The problem of worthless insurance certificates is widespread. Insurance providers of many types and descriptions deliver unacceptable commercial general liability (CGL) policies to an unsuspecting public and many naive contractors or subcontractors.
Certificates of Insurance (COIs) are readily delivered even when the CGL policy forms fail to meet basic insurance requirements—of the lowest standards—found in work orders, contracts, or leases. The consequences can be very, very expensive.
The contractor was a highly regarded family-owned firm with work in about 10 states. As a preferred subcontractor to a general contractor providing ongoing work for a Fortune 500 company, the family firm enjoyed considerable success from the quality of their work over several decades. Over 40 percent of the subcontractor's revenue was for the Fortune 500 company.
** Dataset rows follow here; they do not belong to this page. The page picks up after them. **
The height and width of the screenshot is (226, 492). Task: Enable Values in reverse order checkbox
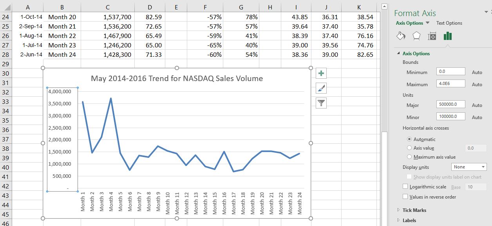point(405,197)
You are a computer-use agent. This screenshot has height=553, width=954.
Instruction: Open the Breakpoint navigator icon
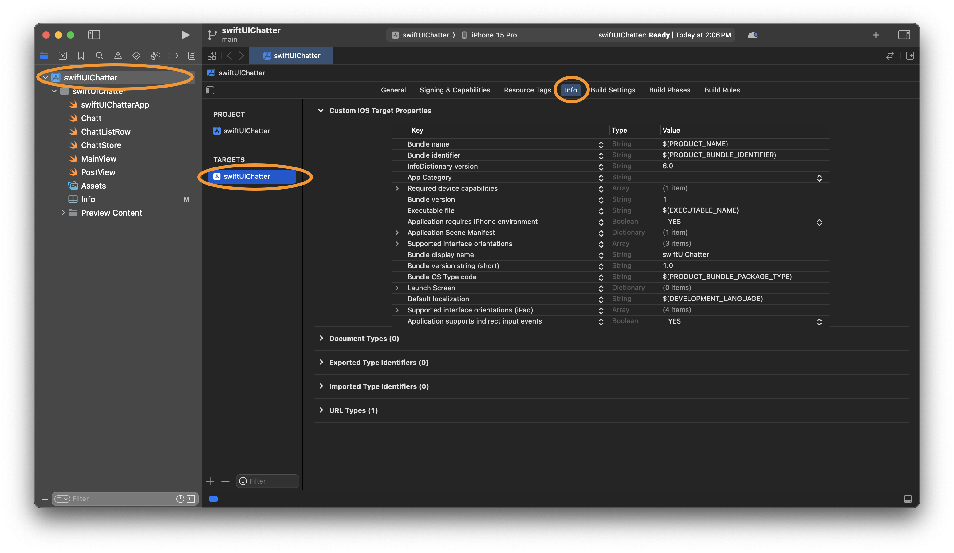coord(173,56)
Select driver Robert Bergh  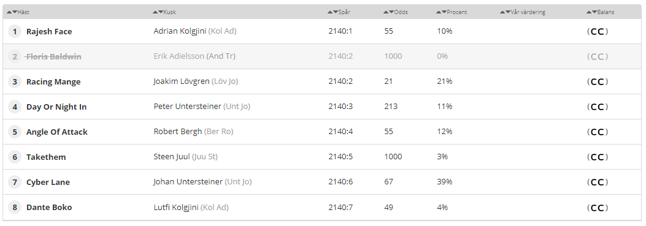(x=177, y=131)
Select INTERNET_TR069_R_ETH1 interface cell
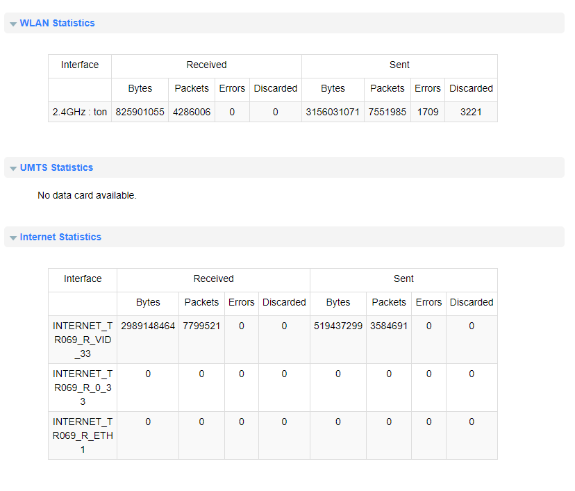 (83, 435)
The subcontractor had maintained its casualty program with a well-known national construction insurance provider for years. The business outgrew the revenue size category for the insurer's contractor program, and the insurance agent lacked a second market to underwrite the account. The agent placed the CGL portion of the account with a nationally known surplus lines provider.
The subcontractor was providing technical installation services at the end of wrap-up projects. The subcontractor was not enrolled in the wrap-up programs. Any subcontractor using a reputable insurance company could easily comply with the insurance requirements.
The CGL insurance requirements in this subcontract stipulated an Insurance Services Office, Inc., CGL policy form and additional insured requirements with a 30-day notice prior to cancellation to the general contractor.
On this project, COIs were delivered as if the insurance program was fully compliant with the insurance requirements, and the work begins.
The policy contained 27 endorsements with 2 limiting and 22 excluding coverage. The endorsements were not identified until after a significant property damage mishap arose on the last day on a project.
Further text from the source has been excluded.